So how do we get at these rival liturgies?  How do we know if we are practicing them or if we are being co-opted by them?  Well, I suggest one practice to begin is something called a “liturgical audit.” 

A liturgical audit is asking the following questions: 

  • What are the habits and practices that I’m participating in without really thinking about?

  • What are those practices doing to me? 

  • Are there other practices that might habituate me into a different way of being in the world?

Ok, lets look at each of these…

  • What are the habits and practices that I’m participating in without really thinking about? Often these habits seem benign to us, but in fact they are doing something to us.   This happens below the head level more at the gut level.  Those things that I just do, and then go why did I do that?  Like the older fish swimming by two young fish and the older fish says, “Morning boys, how’s the water?” And the two young fish look at each other and one says to the other, “What the heck is water?”  It is hard to see these things most times, because we don’t realize we are in water.  What are the things that you do that you take for granted, and you haven’t really asked yourself, “Why am I doing this?”

    We all work. Imagine your work life and do an audit of your office, work space, factory?  Ask yourself, what are the rituals and rhythms that I am pulled through just by showing up to work everyday?  And what’s the story that is carried in these rhythms?  We are trying to unearth any covert or unconscious story of human flourishing that I’m absorbing in these practices that I didn’t even realize or think about being loaded into them.  Now, not everything is a liturgy.  Not everything is doing something to us.  However, much of what we do is.

  • The second question to ask when taking a liturgical audit is — What are those practices doing to me? 

    • Imagine commuting for 1 hour a day or even sitting in your work space alone for the day listening to talk radio verses commuting with a group talking or working in an open space with other co-workers.  What is being done to you in that hour or more of talk radio?

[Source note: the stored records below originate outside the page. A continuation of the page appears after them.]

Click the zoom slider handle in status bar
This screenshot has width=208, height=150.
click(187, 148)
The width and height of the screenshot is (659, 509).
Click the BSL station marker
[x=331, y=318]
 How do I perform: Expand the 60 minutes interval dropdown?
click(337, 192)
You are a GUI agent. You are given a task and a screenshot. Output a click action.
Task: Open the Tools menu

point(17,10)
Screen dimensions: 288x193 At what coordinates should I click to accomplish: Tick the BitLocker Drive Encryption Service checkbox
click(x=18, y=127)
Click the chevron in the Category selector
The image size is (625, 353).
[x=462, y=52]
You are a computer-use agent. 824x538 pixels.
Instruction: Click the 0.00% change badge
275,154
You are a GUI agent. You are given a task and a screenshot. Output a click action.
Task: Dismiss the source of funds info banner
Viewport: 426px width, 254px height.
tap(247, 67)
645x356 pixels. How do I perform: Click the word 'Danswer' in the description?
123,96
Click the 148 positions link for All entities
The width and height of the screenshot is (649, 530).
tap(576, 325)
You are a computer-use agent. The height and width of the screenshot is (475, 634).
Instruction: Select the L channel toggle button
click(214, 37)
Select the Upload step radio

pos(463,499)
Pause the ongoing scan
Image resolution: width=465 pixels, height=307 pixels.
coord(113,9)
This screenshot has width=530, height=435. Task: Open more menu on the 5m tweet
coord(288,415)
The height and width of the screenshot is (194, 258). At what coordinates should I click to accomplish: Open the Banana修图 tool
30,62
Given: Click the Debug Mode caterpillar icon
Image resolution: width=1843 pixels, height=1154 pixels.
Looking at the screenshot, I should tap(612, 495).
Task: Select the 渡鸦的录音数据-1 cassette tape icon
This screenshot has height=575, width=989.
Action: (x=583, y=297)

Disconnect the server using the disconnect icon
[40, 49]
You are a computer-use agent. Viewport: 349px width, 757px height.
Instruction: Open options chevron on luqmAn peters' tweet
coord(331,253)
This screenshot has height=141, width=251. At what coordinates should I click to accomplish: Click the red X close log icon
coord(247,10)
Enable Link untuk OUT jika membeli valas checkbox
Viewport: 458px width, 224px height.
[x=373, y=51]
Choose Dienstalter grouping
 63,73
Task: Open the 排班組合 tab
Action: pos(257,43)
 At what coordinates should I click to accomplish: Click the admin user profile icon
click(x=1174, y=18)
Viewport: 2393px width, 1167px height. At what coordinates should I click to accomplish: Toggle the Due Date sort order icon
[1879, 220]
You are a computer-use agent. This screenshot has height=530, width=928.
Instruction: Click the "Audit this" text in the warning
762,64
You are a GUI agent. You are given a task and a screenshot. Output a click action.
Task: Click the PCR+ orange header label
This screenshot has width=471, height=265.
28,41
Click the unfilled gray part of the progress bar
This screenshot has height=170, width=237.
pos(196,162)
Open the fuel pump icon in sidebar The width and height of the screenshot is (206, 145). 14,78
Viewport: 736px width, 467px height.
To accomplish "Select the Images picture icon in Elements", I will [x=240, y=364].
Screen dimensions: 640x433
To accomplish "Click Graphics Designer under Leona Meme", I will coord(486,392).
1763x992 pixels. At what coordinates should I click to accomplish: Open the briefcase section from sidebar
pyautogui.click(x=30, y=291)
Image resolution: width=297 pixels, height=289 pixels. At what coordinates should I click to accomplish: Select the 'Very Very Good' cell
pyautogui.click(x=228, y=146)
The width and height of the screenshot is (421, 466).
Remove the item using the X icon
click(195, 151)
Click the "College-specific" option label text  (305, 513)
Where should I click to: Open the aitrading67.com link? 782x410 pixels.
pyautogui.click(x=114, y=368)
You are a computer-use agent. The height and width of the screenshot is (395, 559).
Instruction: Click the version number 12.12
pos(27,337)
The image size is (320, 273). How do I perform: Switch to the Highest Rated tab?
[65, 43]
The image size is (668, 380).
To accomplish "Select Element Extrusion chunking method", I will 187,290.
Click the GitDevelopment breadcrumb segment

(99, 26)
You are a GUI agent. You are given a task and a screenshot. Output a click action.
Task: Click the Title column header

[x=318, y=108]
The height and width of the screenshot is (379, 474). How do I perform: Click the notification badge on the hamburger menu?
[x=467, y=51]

What is being done to you in the car with your co-workers?  In both, something is being done to you.  You are absorbing a story in this.  You may be absorbing a story of autonomy, personal choice, and then whatever the talk radio vision of the good life you are hearing.  How might this be even more transformed if you rode a bus with phone in the bag and headphones in their case?  Now I am not saying that its wrong to work by yourself or ride by yourself, but you also shouldn’t think this is just a neutral activity that isn’t doing something to you.  If I run through my neighborhood, and I run with headphones listening to sports radio verses running in silence through my hood.  What is being done to me?  Ask of your practices, habits, routines, rhythms, what is being done to me in this practice?

  • And the third question is are there other practices that might habituate me into a different way of being in the world?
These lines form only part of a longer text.